● **Data to use**:
------------------------

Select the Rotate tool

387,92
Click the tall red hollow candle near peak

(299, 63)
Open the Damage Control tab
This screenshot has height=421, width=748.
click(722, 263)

------------------------

● **What the task asks**: Output every record in full, exactly as it was given.

● **Written response**:
Select the Rotate tool

387,92
Click the tall red hollow candle near peak

(299, 63)
Open the Damage Control tab
This screenshot has height=421, width=748.
click(722, 263)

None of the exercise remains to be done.